<<<<

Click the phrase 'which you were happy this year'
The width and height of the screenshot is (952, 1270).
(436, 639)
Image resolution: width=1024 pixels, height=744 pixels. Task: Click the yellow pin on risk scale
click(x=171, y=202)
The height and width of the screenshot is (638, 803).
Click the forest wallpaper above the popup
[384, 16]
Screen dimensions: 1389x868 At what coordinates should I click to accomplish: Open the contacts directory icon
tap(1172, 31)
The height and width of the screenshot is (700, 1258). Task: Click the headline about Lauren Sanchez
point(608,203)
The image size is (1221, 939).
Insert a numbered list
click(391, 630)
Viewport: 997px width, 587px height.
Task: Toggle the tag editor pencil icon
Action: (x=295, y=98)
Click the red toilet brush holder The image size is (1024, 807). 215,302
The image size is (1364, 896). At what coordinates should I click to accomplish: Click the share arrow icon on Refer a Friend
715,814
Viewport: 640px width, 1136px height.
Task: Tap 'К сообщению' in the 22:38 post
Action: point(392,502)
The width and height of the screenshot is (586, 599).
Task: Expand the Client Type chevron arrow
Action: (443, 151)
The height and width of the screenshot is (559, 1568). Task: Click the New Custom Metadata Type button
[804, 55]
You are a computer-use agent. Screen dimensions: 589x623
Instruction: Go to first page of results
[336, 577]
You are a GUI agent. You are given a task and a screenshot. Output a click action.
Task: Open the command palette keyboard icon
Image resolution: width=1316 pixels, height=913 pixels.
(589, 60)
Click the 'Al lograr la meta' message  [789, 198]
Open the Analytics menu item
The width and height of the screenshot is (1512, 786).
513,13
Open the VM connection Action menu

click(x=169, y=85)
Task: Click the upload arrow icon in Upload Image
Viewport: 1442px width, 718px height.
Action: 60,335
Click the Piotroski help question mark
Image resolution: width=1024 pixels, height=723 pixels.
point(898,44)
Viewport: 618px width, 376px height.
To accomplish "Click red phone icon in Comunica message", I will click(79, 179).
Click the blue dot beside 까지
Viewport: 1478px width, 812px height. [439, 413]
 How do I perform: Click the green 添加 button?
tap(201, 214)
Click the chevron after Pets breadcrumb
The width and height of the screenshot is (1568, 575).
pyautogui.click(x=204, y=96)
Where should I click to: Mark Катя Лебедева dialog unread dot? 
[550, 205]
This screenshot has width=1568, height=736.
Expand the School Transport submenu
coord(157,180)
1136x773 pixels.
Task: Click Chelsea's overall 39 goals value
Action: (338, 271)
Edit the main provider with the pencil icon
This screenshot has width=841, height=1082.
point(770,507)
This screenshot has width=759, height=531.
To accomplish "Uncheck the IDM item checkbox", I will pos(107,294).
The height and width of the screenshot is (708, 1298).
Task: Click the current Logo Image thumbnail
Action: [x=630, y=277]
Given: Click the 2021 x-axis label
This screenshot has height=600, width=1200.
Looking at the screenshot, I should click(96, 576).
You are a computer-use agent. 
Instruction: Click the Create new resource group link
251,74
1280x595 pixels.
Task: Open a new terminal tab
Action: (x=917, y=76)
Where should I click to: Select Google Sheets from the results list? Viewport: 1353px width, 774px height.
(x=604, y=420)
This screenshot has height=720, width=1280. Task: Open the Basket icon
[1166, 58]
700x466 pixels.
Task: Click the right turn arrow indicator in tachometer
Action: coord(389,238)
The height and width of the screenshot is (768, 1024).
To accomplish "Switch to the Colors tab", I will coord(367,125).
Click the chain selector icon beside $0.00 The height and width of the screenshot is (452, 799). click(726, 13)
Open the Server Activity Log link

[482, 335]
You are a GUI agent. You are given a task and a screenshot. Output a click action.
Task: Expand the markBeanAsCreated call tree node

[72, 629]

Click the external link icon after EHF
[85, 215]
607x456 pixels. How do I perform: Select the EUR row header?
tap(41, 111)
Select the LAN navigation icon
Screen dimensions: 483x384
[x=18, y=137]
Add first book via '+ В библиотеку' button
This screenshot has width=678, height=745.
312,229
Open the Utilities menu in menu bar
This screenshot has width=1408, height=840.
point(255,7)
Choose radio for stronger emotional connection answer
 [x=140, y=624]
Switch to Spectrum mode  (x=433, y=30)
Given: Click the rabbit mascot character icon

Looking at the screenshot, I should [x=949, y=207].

>>>>

**EXERCISE DETAILS:**
Using only the listing above, restate exactly the lines from the line containing "Click the red" through the line containing "Click the Piotroski help question mark", both included.

**EXPECTED ANSWER:**
Click the red toilet brush holder The image size is (1024, 807). 215,302
The image size is (1364, 896). At what coordinates should I click to accomplish: Click the share arrow icon on Refer a Friend
715,814
Viewport: 640px width, 1136px height.
Task: Tap 'К сообщению' in the 22:38 post
Action: point(392,502)
The width and height of the screenshot is (586, 599).
Task: Expand the Client Type chevron arrow
Action: (443, 151)
The height and width of the screenshot is (559, 1568). Task: Click the New Custom Metadata Type button
[804, 55]
You are a computer-use agent. Screen dimensions: 589x623
Instruction: Go to first page of results
[336, 577]
You are a GUI agent. You are given a task and a screenshot. Output a click action.
Task: Open the command palette keyboard icon
Image resolution: width=1316 pixels, height=913 pixels.
(589, 60)
Click the 'Al lograr la meta' message  [789, 198]
Open the Analytics menu item
The width and height of the screenshot is (1512, 786).
513,13
Open the VM connection Action menu

click(x=169, y=85)
Task: Click the upload arrow icon in Upload Image
Viewport: 1442px width, 718px height.
Action: 60,335
Click the Piotroski help question mark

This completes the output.